> _Entrées fournies_:
_ _ _ _

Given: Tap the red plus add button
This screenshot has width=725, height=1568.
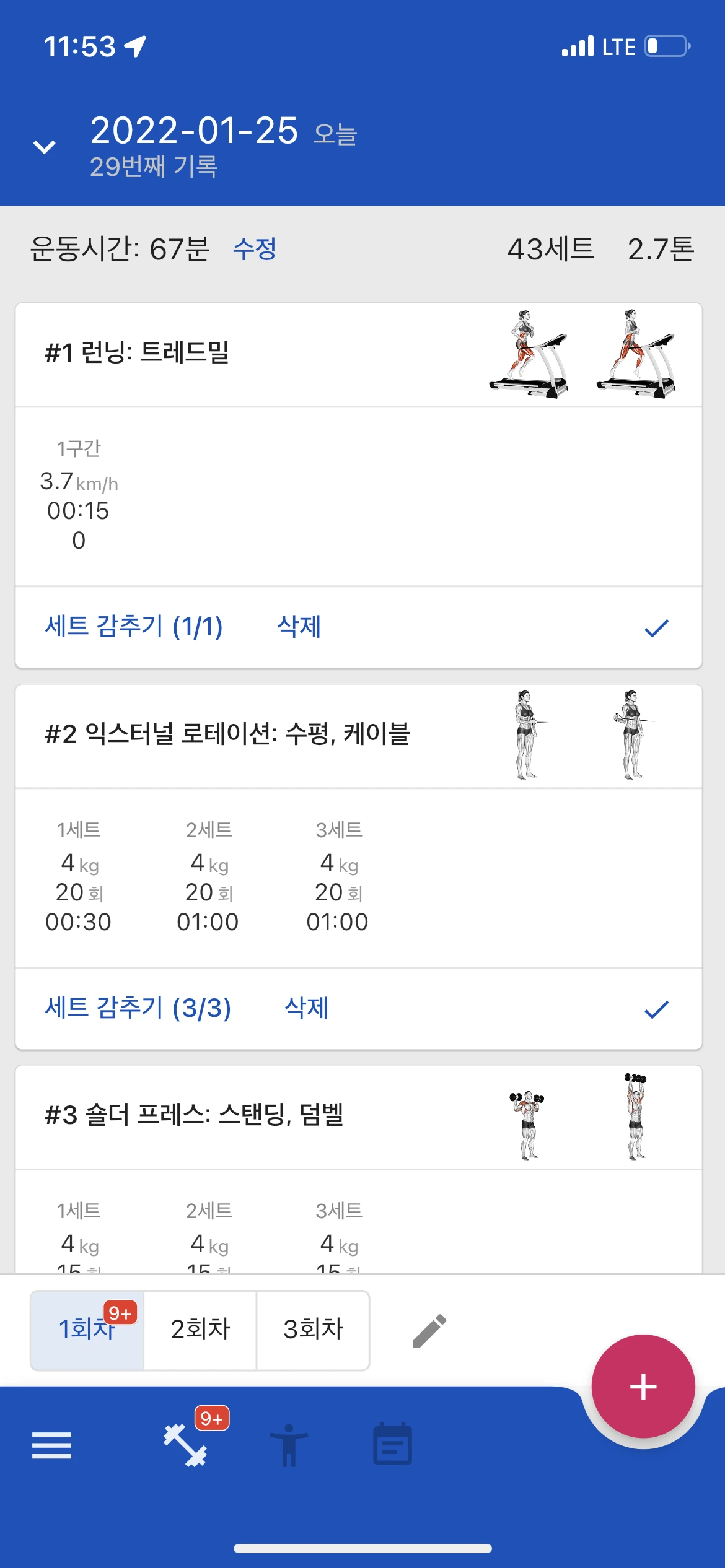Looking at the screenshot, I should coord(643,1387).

_ _ _ _

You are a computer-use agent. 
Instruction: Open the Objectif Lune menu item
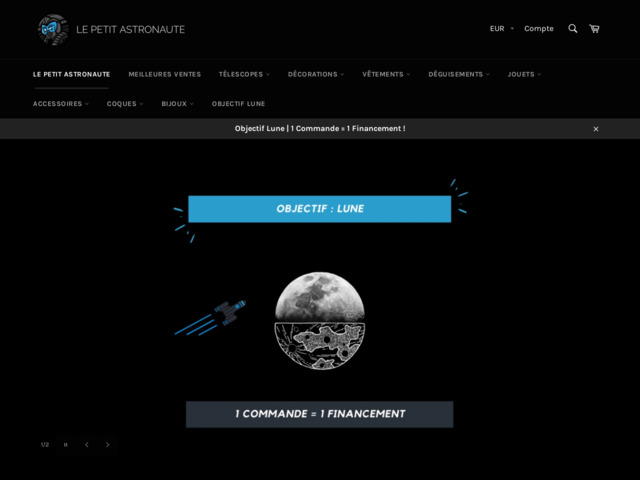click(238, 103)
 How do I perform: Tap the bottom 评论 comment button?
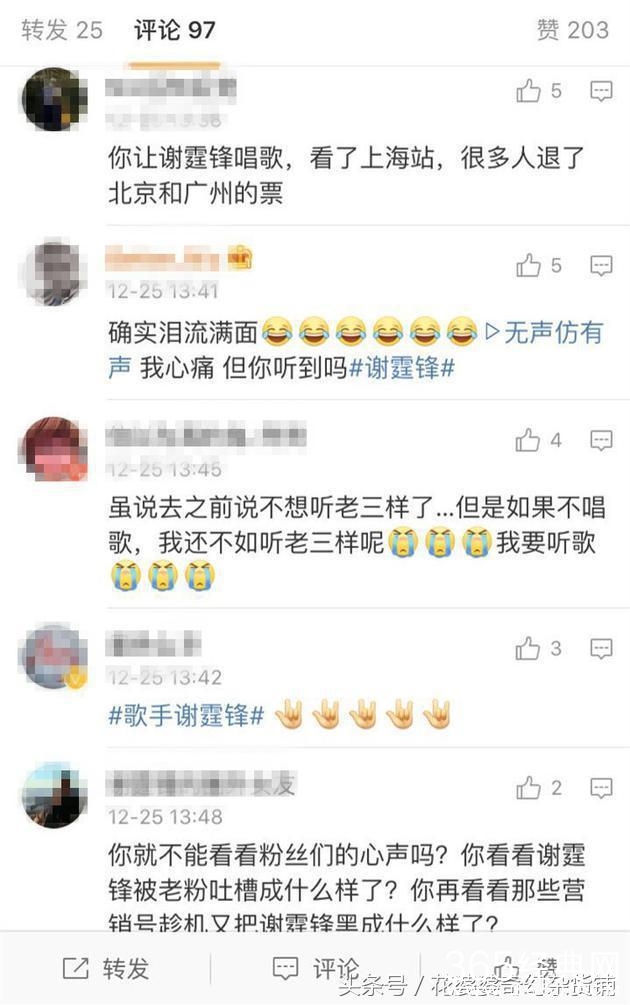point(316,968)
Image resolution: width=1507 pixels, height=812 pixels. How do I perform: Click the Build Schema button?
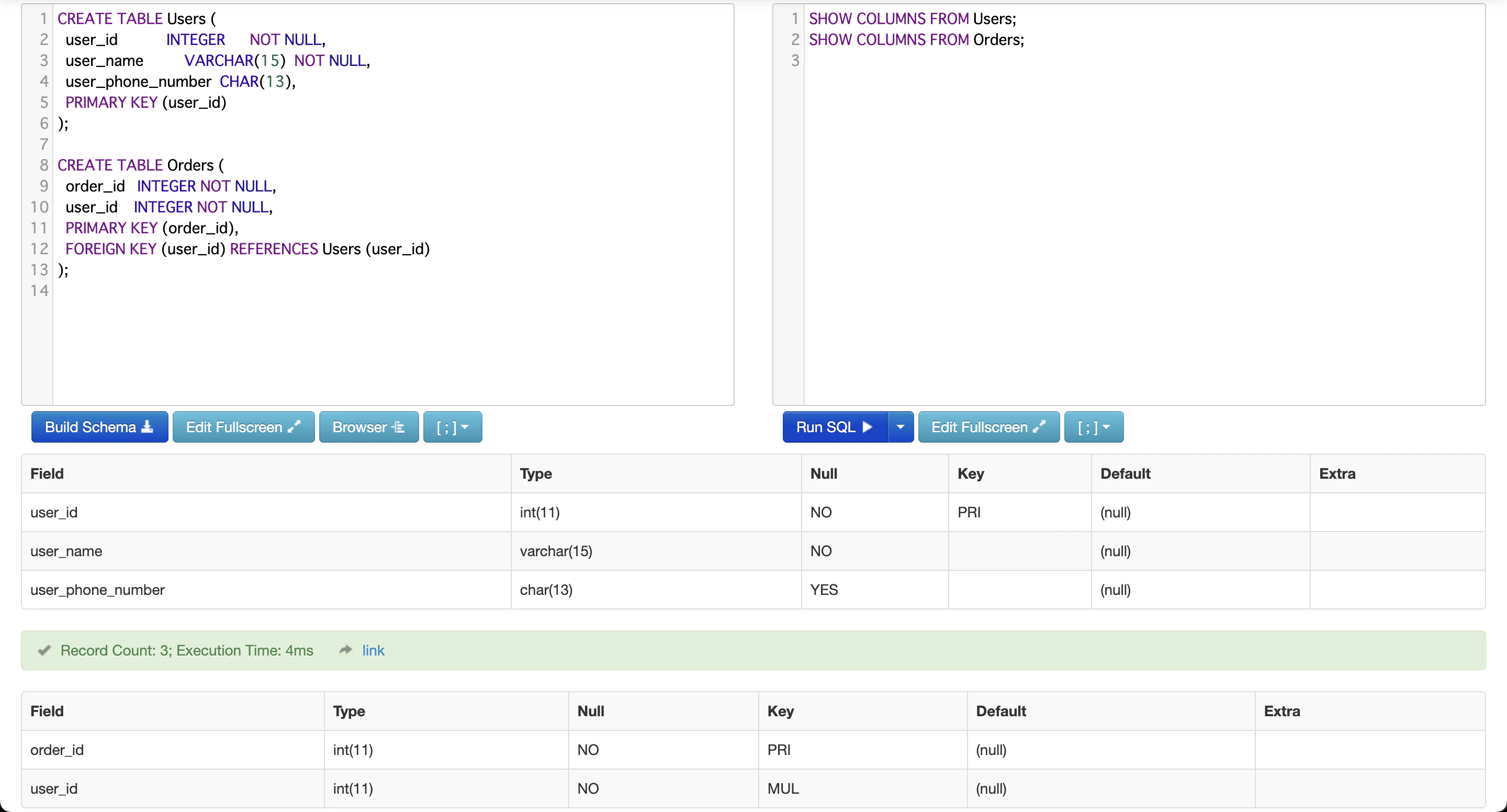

_ _ _ _

> _Consigne_:
Mettez à jour les lignes, en commençant à celle qui contient « Given: Tap the red plus add button » et en vous arrêtant après celle qui contient « Looking at the », en remplaçant « red » par « blue » sans rien modifier d'autre. Laissez les images de côté dans votre réponse.

> _Tâche réalisée_:
Given: Tap the blue plus add button
This screenshot has width=725, height=1568.
Looking at the screenshot, I should coord(643,1387).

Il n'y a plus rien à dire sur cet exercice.